**Selection**:
What I learnt by Building a Neural Net from Scratch
I went from 0 to 97% accuracy on test set on a Neural Net that I built from Scratch. Here are the performance using various algorithms:
So I have been working on building a neural net from scratch in the couple of weeks and I have learnt a lot of new things.
I used to think that building a Neural net is pretty hard but it’s not actually that hard if you really sit down and scratch your head a lil bit you will eventually build one just like me.
At first I thought, “this is it I have built it” but then some error comes or outputs are not as you expect or training takes a lot of time and all those small problems arise from somewhere. Then you find yourself in Problem - Solve loop where you are basically solving the problems that are coming after solving the previous one.
Basic structure of a neural net is simple: Input -> Layers -> Output. Structure of processes: Input -> Forward prop -> Compute cost or store it -> Backward prop -> Gradient Descent -> Repeat until epochs are compelte or you reach your goal.
BUILDING THE BASIC ELEMENTS
In this section we will build all the basic elements required to build a neural net from scratch. This includes: Forward prop, Backward prop, Train and a Prdict function. A perameter initialization function.
Here is a simple analogy to think of Neural Nets.
You can think of a neural network as something like a factory where you put raw potatoes (data) in and chips (output) comes out. It’s obvious that those potatoes have gone through a lot of hidden processing in the factory (neural net). And we go through this cycle (forward prop) again and again until we produce the chips that are one of the best.
To produce the best chips we need a standard to compare themselves against and that standard is the best chips in the city (output values of input matrix, y).
Forward Propagation
Forward prop and forward propagation are the same if you are confused about that.
So, why do we need forward prop? The reason is simple. You want your model to learn from the underlying data patterns, each layer of the neural network learns something different about the data. That’s why you pass the data ahead in the network.
The output layer of the network generally outputs the type of output (generally vectors and matrices) that matches the output labels with the training data, so that computing the accuracy of our predictions becomes easy, and this is the right way to do it.
In this section I am going to specifically talk about the forward pass for neural networks.
Forward pass in case of Neural Networks is quite different than that of some simple linear model, when you do forward pass in the neural network you go on storing activation values and the outputs of different layers in cache (some kind of memory, don’t know much about it now :p).

**Given information**:
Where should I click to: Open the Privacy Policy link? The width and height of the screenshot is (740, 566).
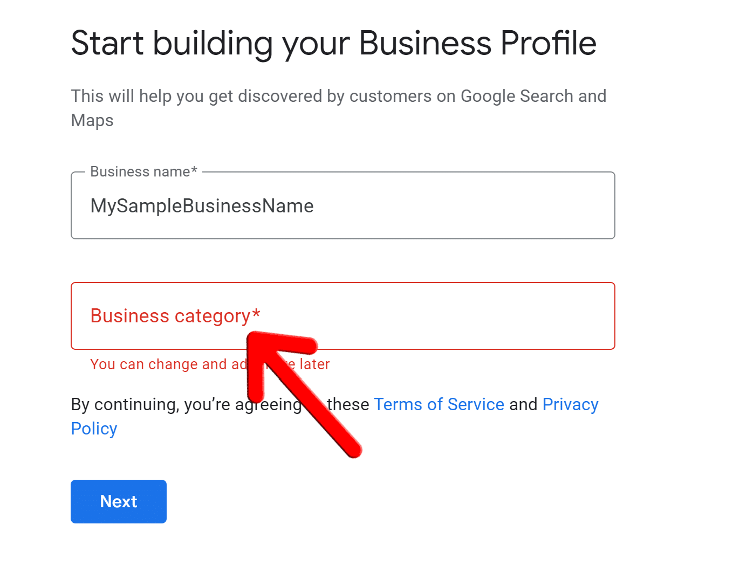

**Problems**:
1. In the neural net post, copy word for word the passage starting with "BUILDING THE BASIC" and going on through "confused about that.".
2. In the factory analogy of the neural net post, what stands in for the best chips in the city?

**Solutions in order**:
1.
BUILDING THE BASIC ELEMENTS
In this section we will build all the basic elements required to build a neural net from scratch. This includes: Forward prop, Backward prop, Train and a Prdict function. A perameter initialization function.
Here is a simple analogy to think of Neural Nets.
You can think of a neural network as something like a factory where you put raw potatoes (data) in and chips (output) comes out. It’s obvious that those potatoes have gone through a lot of hidden processing in the factory (neural net). And we go through this cycle (forward prop) again and again until we produce the chips that are one of the best.
To produce the best chips we need a standard to compare themselves against and that standard is the best chips in the city (output values of input matrix, y).
Forward Propagation
Forward prop and forward propagation are the same if you are confused about that.

2. The output values of the input matrix, y.